Reading passage:
The Begin Doctrine is the common term for the Israeli government's preventive strike, counter-proliferation policy regarding their potential enemies' capability to possess weapons of mass destruction (WMD), particularly nuclear weapons.

The roots of this doctrine can be tracked at least to Operation Damocles in 1962. Secret and diplomatic operations against the Iraqi nuclear program were started by the Yitzhak Rabin government in the mid-1970s.

The doctrine itself was enunciated by Israeli Prime Minister Menachem Begin in June 1981, following Israel's attack on Iraq's nuclear reactor Osirak in Operation Opera. The doctrine remains a feature of Israeli security planning. The initial government statement on the incident stated: "On no account shall we permit an enemy to develop weapons of mass destruction against the people of Israel. We shall defend the citizens of Israel in good time and with all the means at our disposal."

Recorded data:
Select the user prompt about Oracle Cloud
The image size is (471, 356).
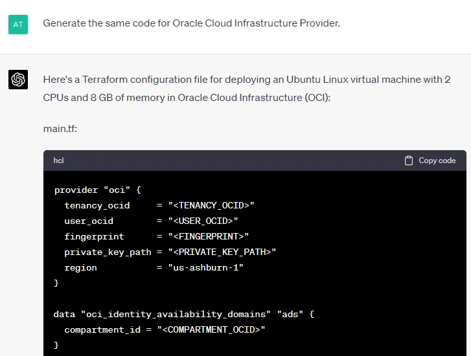[x=192, y=23]
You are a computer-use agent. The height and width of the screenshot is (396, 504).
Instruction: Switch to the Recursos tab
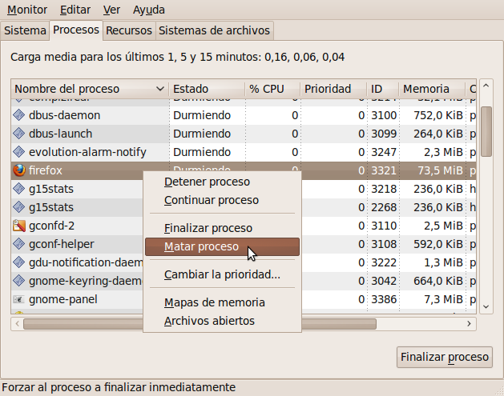129,30
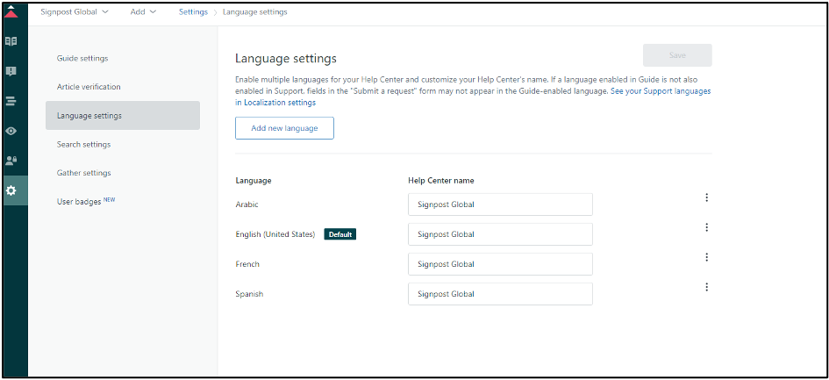Screen dimensions: 829x380
Task: Open the Guide home book icon in sidebar
Action: pyautogui.click(x=11, y=41)
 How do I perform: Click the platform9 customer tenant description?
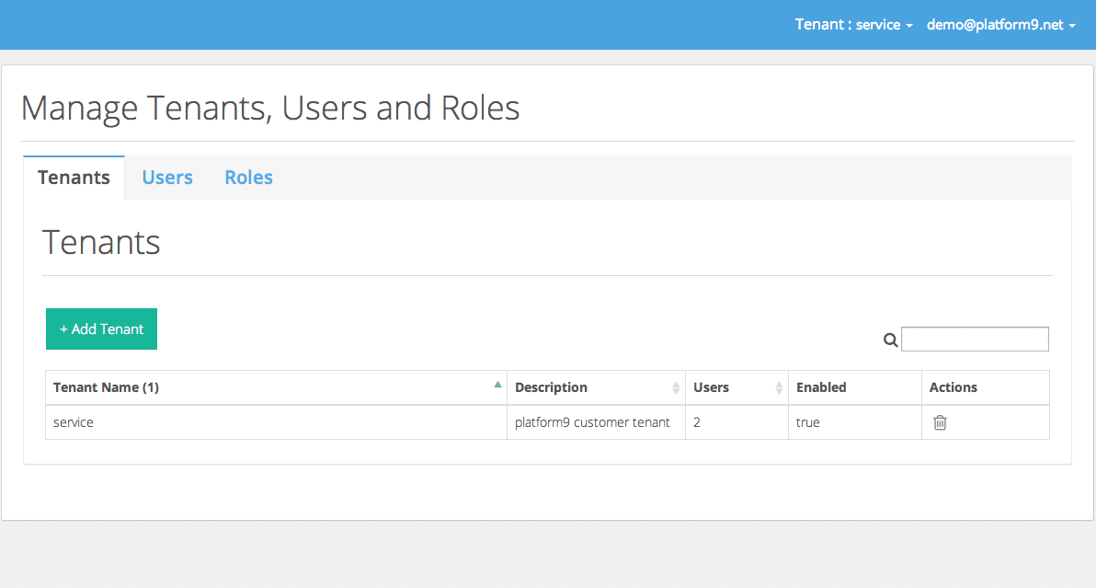(592, 422)
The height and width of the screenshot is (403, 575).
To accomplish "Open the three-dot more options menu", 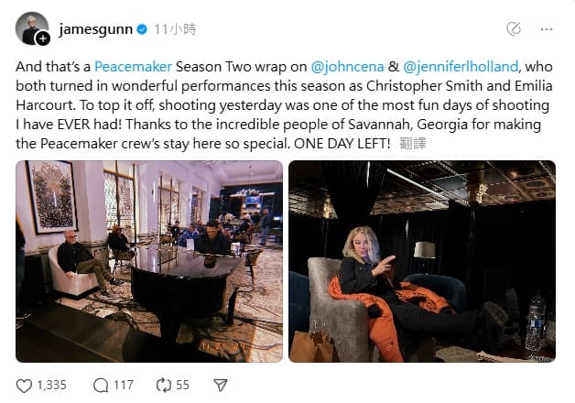I will click(547, 29).
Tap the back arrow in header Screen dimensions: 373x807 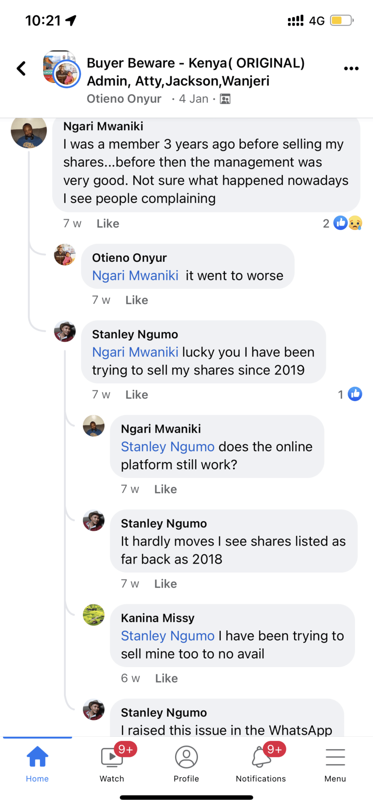[x=21, y=69]
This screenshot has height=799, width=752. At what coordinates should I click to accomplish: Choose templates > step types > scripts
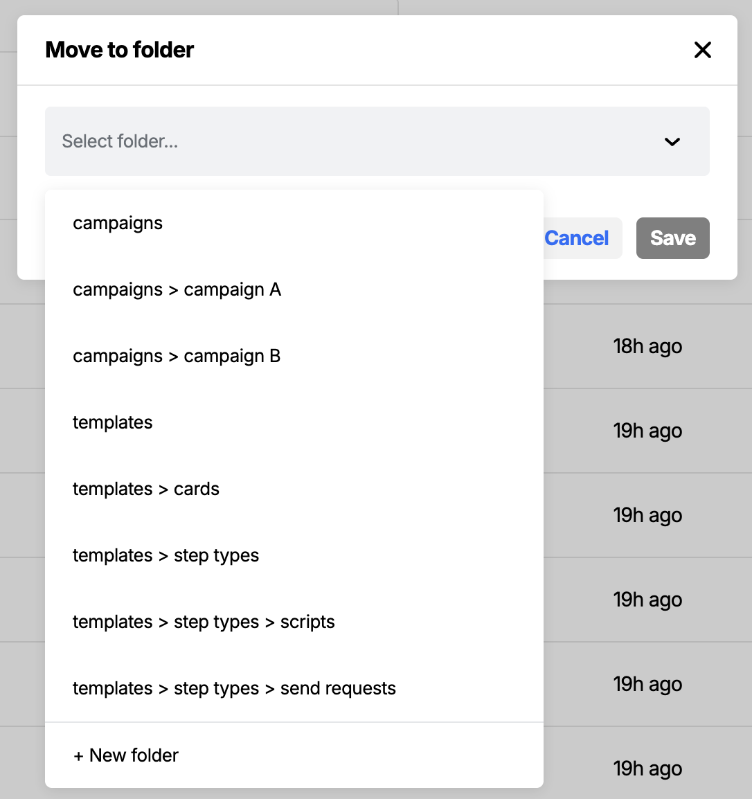coord(204,622)
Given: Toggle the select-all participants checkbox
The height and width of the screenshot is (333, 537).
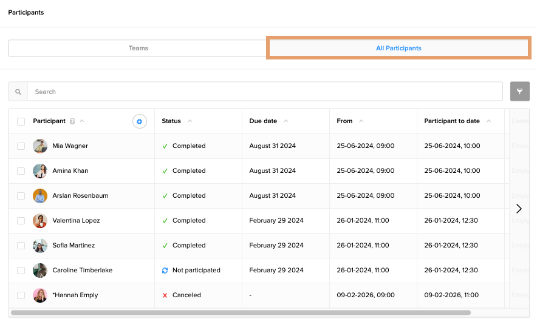Looking at the screenshot, I should point(21,121).
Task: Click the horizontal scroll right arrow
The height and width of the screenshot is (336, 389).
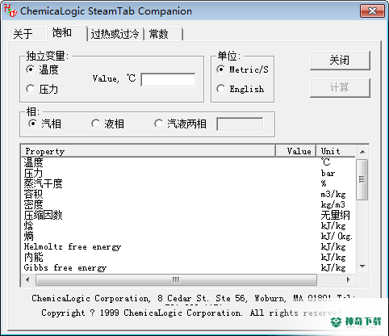Action: point(349,279)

Problem to work on: Repeat word for word the whole text on the Begin Doctrine that comes before the recorded data.

Output for this task:
The Begin Doctrine is the common term for the Israeli government's preventive strike, counter-proliferation policy regarding their potential enemies' capability to possess weapons of mass destruction (WMD), particularly nuclear weapons.

The roots of this doctrine can be tracked at least to Operation Damocles in 1962. Secret and diplomatic operations against the Iraqi nuclear program were started by the Yitzhak Rabin government in the mid-1970s.

The doctrine itself was enunciated by Israeli Prime Minister Menachem Begin in June 1981, following Israel's attack on Iraq's nuclear reactor Osirak in Operation Opera. The doctrine remains a feature of Israeli security planning. The initial government statement on the incident stated: "On no account shall we permit an enemy to develop weapons of mass destruction against the people of Israel. We shall defend the citizens of Israel in good time and with all the means at our disposal."